Una de las consecuencias más importantes reside en la desgastante e ignominiosa carga que se impone al acusado de mostrar pruebas que lo acrediten como inocente, porque, al parecer, las personas tenemos tendencia a creer e incluso acrecentar cualquier cosa negativa que nos digan de los demás, aunque la acusación no esté fundamentada. En este mismo tenor, cuando el honor del difamado se restituye, no deja de quedarle alguna mancha, que habrá de acompañarle como un hálito negativo por mucho tiempo (a veces durante el resto de su vida). Bien dijo Napoleón que el mal de la calumnia es comparable a la mancha de aceite, porque siempre deja huellas.
Aprovechando la naturaleza compartida que tenemos las personas, con respecto a creer y dar una importancia superlativa a chismes y habladurías, hay quienes cobardemente se dedican a desprestigiar a colegas, “amigos” y desconocidos, ya como una forma de presión y de chantaje, o ya para vengarse, apaciguar envidias y rencores o, simplemente, por el puro “deporte” de hablar mal de los demás. No pocas personas han perdido su familia y pertenencias, su libertad o la vida misma a raíz de graves acusaciones que nunca les fueron probadas: no solo encontraremos terribles historias de ese tipo relacionadas con la Santa Inquisición, sino también en nuestros días, con el surgimiento de nuevos inquisidores, cuyo tribunal y cadalso principal tiene su sede en las redes sociales.
Si en tiempos antiguos era lamentable y preocupante la facilidad con la que se podía calumniar y sentenciar sin pruebas a cualquier persona, hoy resulta extremadamente alarmante que coqueteemos con la idea de dar pasos atrás en nuestra conquista de los derechos humanos con respecto a la protección de la honra y dignidad, así como a la presunción de inocencia (mecanismos que justamente se crearon para frenar la ola de injusticias que se cometían contra personas inocentes).

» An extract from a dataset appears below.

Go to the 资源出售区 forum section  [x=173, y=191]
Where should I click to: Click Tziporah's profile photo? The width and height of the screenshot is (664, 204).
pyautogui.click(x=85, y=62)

Igualmente atroz es que todavía hoy haya quienes vean en la difusión de calumnias y noticias falsas una fuente válida para hacerse de recursos económicos, de tal forma que no dudan en convertir al amarillismo y la divulgación de falsedades o afirmaciones sin fundamento en su medio de vida. Quienes operan así, terminan por trabajar contra el estado de Derecho y contribuyen a acrecentar las condiciones de incertidumbre, desconfianza y polarización que imperan en las sociedades contemporáneas.
Si es genuino nuestro compromiso con la construcción de una sociedad más justa, preparada e informada, estamos obligados —por una cuestión elemental de ética— a actuar siempre en consecuencia: no tengamos miedo en usar las instancias legales pertinentes cuando seamos víctimas o testigos de corrupción, impunidad, violencia u otro tipo de infracciones punibles; al mismo tiempo, tengamos los escrúpulos y la probidad mínima indispensable como para evitar hacer de la ignorancia y la sed de escándalos una herramienta de uso cotidiano en nuestro afán por conseguir el mal ajeno (o el bien personal). No hagamos pasar rencores y deseos particulares por movimientos en busca del bien, la equidad y la justicia, porque en esta tergiversación no solo perjudicamos a quienes decidimos atacar, sino que también minamos —y gravemente— las bases del derecho y la dignidad humanas que, al menos en teoría, decimos defender… ¡Nos vemos la próxima semana!